Bilingualism has been a strength for Singapore as it has helped its citizens distinguish themselves as bridge builders in a world that threatens to fragment because of ideology, culture and different governance systems, said Education Minister Chan Chun Sing yesterday.
He added that efforts to anchor the Republic's national identity on bilingualism is more pertinent and salient than ever.
Bilingualism can help prevent Singapore from being unwittingly drawn into cultural contests happening in other parts of the world or being influenced by external forces, he said.
Mr Chan was speaking at the 10th anniversary commemorative event of the Lee Kuan Yew Fund for Bilingualism at Suntec Singapore Convention and Exhibition Centre.
The fund, which he chairs, has committed $27 million over the past 10 years to support close to 200 Educprojects and partnered over 120 stakeholders.
This includes a call for entries from creative talents, freelancers, publishers, educators and organisations last year to create digital resources on the fund's YouTube channel.
These videos can help parents guide their young ones in learning their mother tongue at home.
The fund has also supported a bilingual TV programme, periodicals, a mobile app and children's picture books.
Mr Chan said the fund will continue to support the development of age-appropriate resources contextualised to Singapore, and welcomes collaboration with more diverse partners, content generators and channels to reach the wider community.
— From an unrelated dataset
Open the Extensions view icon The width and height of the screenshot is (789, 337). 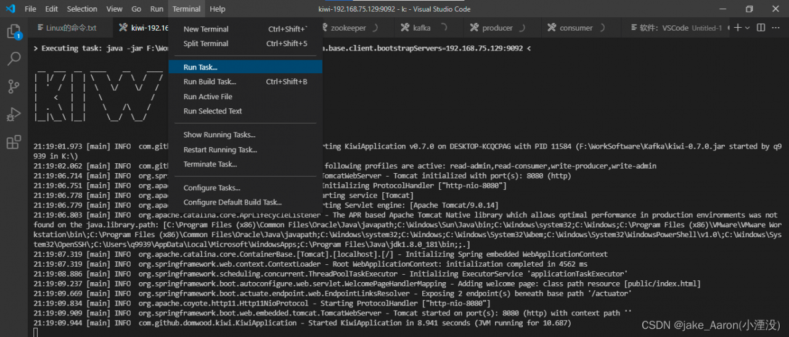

He also said monolingualism would not have taken Singapore this far, and neither would it take the nation as far as it could go in the future.
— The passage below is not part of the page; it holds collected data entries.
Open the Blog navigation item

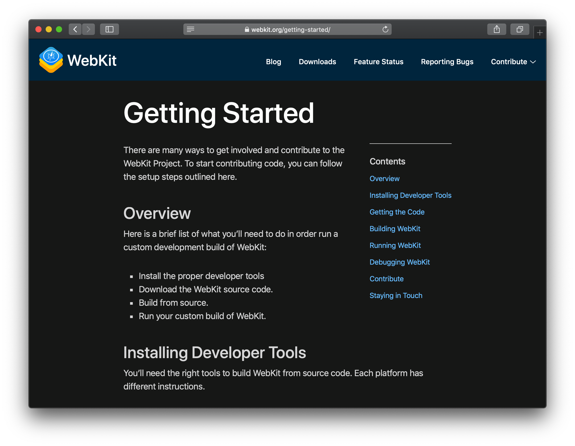click(x=273, y=61)
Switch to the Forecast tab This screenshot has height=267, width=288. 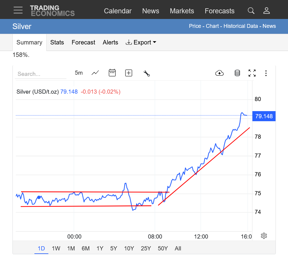[x=83, y=42]
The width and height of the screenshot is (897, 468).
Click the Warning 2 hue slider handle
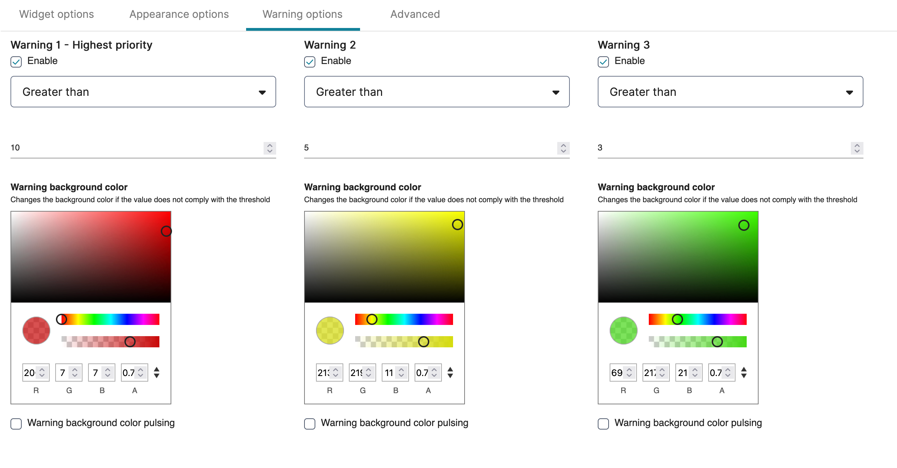(x=372, y=319)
He added: "Arguably, it is the harder path taken, in comparison to those taken by many other societies. Neither monolingualism nor multilingualism without a common language will serve us well. But we believe our bilingualism path is well worth the effort."
In a pre-recorded message, Prime Minister Lee Hsien Loong noted that Singapore started out as a multiracial and multilingual nation, and English was chosen as the working language of commerce and administration.
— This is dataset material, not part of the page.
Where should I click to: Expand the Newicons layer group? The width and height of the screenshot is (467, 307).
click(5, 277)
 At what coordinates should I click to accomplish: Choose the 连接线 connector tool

He said: "But we wanted to preserve the mother tongue languages to strengthen our cultural roots, which is core to our Singaporean identity."
At the event, Ms Rahayu Mahzam, Parliamentary Secretary for Health and Communications and Information and chair of the Bulan Bahasa committee, spoke at a round-table discussion about bilingualism and its future in Singapore.
The other panellists were Mr Arun Mahizhnan, special research adviser at the Institute of Policy Studies and director of the Centre for Singapore Tamil Culture, and Mr Kuek Yu-Chuang, vice-president of international business at Chinese streaming service iQiyi.
Mr Kuek spoke on the need to make the language come alive for the next generation so that mother tongue is seen not just as an exam subject, but also something they can have fun with.
For example, a mother tongue-related TikTok challenge could make it more engaging to the younger demographic, he said.
Mr Mahizhnan spoke about how the deliberate use of mother tongue by his whole family ensured that they kept in touch with their culture and helped him to become bilingual.
Ms Rahayu suggested having a tiered approach for people who have different levels of ability and levels of appreciation for bilingualism.
"We need to have more curated and targeted efforts. So for those who like pop culture music, we should tailor some of those interesting bits for you," she said.